(Problem description): Every line from the one with "Task: Tap the square modify button in sidebar" through the end of the entries below should be written out exactly; the pictures should not.

Screenshot grounding data
------

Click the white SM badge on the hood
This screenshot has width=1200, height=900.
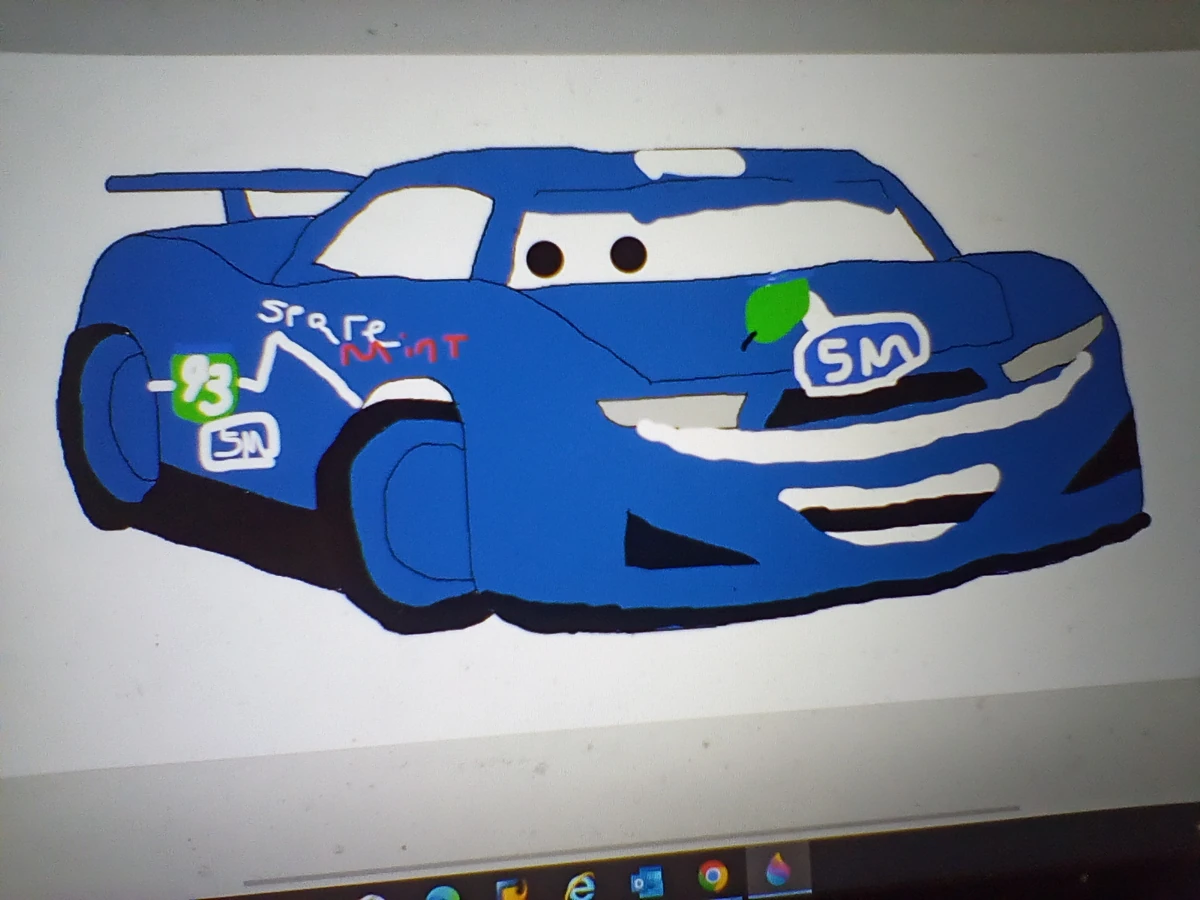pyautogui.click(x=862, y=355)
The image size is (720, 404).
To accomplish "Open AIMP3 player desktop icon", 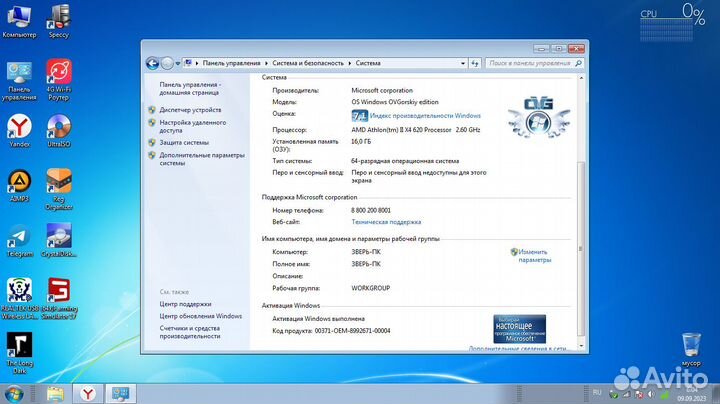I will pyautogui.click(x=19, y=182).
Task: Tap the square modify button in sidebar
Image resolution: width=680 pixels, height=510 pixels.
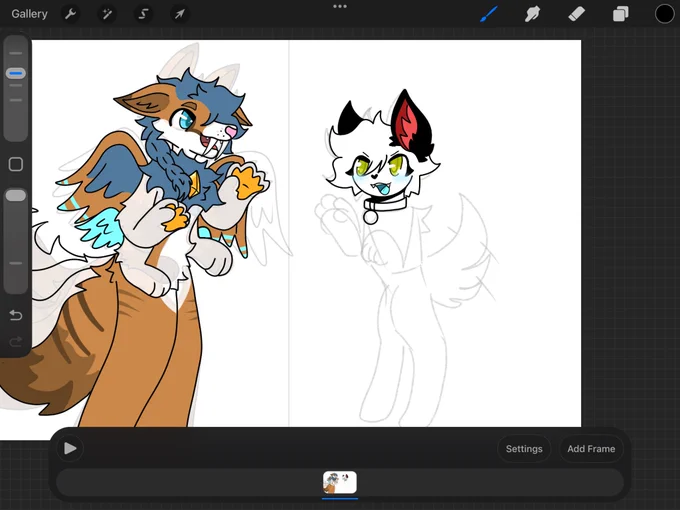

------

(Task answer):
Task: Tap the square modify button in sidebar
Image resolution: width=680 pixels, height=510 pixels.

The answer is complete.